EXERCISE: Please render the lines from the one containing "Select Run as" to the one containing "click(50, 194)" as a numbered list, skipping blank lines.

MATERIAL FOR THIS TASK:
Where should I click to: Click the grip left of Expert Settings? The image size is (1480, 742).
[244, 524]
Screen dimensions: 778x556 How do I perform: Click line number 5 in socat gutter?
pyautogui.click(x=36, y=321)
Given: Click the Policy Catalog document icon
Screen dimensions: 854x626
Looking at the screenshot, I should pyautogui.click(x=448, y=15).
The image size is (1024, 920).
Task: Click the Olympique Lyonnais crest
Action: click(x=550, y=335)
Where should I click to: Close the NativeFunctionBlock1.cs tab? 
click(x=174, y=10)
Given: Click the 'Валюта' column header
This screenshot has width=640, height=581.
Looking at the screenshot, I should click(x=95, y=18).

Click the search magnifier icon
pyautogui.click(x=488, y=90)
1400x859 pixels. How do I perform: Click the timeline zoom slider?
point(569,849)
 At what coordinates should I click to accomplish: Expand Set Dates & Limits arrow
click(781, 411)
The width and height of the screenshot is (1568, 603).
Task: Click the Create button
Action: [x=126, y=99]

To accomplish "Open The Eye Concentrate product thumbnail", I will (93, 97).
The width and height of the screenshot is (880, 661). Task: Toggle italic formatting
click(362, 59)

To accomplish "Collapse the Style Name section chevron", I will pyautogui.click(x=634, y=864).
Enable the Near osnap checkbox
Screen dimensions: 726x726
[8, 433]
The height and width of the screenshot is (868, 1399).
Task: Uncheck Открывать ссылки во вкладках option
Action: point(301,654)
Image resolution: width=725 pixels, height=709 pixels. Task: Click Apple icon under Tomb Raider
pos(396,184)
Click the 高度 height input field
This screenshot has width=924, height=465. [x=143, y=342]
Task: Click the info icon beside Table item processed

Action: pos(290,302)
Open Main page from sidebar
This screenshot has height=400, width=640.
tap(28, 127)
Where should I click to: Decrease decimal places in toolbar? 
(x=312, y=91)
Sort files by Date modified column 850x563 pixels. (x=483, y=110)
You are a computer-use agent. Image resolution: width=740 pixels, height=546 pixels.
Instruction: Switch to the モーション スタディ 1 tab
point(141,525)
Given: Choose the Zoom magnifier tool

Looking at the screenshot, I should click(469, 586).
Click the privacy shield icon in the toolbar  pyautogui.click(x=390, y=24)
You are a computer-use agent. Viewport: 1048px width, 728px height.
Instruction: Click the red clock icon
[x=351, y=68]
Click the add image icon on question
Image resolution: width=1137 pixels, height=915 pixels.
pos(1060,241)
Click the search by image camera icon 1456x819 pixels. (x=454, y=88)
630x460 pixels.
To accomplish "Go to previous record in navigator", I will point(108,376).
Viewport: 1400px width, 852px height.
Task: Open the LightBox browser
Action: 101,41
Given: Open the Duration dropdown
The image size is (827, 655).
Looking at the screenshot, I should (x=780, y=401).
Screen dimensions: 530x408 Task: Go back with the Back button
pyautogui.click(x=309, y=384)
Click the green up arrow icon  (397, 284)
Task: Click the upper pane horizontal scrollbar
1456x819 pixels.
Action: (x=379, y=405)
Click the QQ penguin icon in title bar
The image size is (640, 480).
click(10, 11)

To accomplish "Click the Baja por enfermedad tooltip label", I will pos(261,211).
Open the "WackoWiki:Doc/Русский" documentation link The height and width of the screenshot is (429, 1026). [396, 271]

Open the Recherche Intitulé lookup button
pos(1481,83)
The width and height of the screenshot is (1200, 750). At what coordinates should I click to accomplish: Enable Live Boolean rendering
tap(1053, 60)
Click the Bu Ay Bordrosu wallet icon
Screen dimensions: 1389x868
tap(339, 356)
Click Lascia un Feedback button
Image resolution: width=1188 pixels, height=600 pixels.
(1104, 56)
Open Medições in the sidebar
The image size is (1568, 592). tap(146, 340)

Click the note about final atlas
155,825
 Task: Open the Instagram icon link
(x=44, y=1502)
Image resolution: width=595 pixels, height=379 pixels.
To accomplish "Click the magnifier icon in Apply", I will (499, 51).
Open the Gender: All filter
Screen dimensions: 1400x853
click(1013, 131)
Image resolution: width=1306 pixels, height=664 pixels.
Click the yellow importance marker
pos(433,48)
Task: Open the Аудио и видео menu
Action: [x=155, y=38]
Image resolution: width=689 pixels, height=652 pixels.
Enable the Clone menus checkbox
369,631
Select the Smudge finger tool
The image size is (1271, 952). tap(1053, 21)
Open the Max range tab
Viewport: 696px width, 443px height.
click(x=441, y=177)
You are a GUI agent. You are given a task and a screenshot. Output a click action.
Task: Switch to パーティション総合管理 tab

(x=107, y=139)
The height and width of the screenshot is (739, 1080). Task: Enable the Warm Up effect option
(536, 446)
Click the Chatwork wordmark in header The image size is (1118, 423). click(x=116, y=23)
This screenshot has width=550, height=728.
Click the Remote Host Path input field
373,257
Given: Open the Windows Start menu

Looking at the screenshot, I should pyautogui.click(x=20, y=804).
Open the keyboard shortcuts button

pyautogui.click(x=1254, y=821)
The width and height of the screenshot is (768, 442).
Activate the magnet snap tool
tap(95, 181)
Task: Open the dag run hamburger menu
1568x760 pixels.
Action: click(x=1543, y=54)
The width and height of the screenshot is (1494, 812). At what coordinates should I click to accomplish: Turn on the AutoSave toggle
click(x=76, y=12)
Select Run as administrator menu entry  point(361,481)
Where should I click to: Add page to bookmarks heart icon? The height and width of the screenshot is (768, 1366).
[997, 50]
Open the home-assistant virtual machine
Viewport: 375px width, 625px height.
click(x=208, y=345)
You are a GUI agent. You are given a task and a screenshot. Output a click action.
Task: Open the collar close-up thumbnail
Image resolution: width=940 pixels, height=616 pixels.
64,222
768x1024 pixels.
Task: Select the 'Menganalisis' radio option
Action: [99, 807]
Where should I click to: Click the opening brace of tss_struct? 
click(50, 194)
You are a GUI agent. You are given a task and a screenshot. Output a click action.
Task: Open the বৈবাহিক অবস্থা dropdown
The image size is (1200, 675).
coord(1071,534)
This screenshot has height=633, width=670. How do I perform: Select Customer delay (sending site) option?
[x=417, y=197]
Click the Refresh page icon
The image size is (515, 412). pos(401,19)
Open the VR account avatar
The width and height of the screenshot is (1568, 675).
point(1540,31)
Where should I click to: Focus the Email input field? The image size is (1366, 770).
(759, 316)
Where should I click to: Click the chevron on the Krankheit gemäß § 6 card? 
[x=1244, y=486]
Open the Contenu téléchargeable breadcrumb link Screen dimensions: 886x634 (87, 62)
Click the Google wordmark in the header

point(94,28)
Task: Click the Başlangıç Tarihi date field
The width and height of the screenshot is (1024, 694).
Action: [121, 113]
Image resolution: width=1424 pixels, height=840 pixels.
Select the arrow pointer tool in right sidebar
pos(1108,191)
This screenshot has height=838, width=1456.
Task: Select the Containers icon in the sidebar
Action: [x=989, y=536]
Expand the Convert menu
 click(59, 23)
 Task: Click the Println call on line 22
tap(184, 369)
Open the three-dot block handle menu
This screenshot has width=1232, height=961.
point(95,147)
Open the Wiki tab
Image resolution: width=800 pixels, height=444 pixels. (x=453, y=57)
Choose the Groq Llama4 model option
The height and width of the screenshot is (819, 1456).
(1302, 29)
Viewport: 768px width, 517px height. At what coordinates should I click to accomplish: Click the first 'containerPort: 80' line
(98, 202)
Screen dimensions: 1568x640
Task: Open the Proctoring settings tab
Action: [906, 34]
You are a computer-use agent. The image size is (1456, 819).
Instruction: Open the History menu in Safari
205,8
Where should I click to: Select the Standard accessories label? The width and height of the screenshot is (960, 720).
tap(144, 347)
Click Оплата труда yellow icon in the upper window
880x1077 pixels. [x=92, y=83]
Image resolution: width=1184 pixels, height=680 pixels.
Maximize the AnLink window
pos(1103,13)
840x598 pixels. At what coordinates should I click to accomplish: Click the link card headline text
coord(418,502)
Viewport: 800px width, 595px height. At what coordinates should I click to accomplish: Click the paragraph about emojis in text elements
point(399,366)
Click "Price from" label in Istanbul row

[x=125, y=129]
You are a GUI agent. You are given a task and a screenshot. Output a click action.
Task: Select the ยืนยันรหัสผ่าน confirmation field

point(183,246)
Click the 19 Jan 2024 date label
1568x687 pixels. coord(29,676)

EXPECTED ANSWER:
1. Select Run as administrator menu entry  point(361,481)
2. Where should I click to: Add page to bookmarks heart icon? The height and width of the screenshot is (768, 1366).
3. [997, 50]
4. Open the home-assistant virtual machine
5. Viewport: 375px width, 625px height.
6. click(x=208, y=345)
7. You are a GUI agent. You are given a task and a screenshot. Output a click action.
8. Task: Open the collar close-up thumbnail
9. Image resolution: width=940 pixels, height=616 pixels.
10. 64,222
11. 768x1024 pixels.
12. Task: Select the 'Menganalisis' radio option
13. Action: [99, 807]
14. Where should I click to: Click the opening brace of tss_struct? 
15. click(50, 194)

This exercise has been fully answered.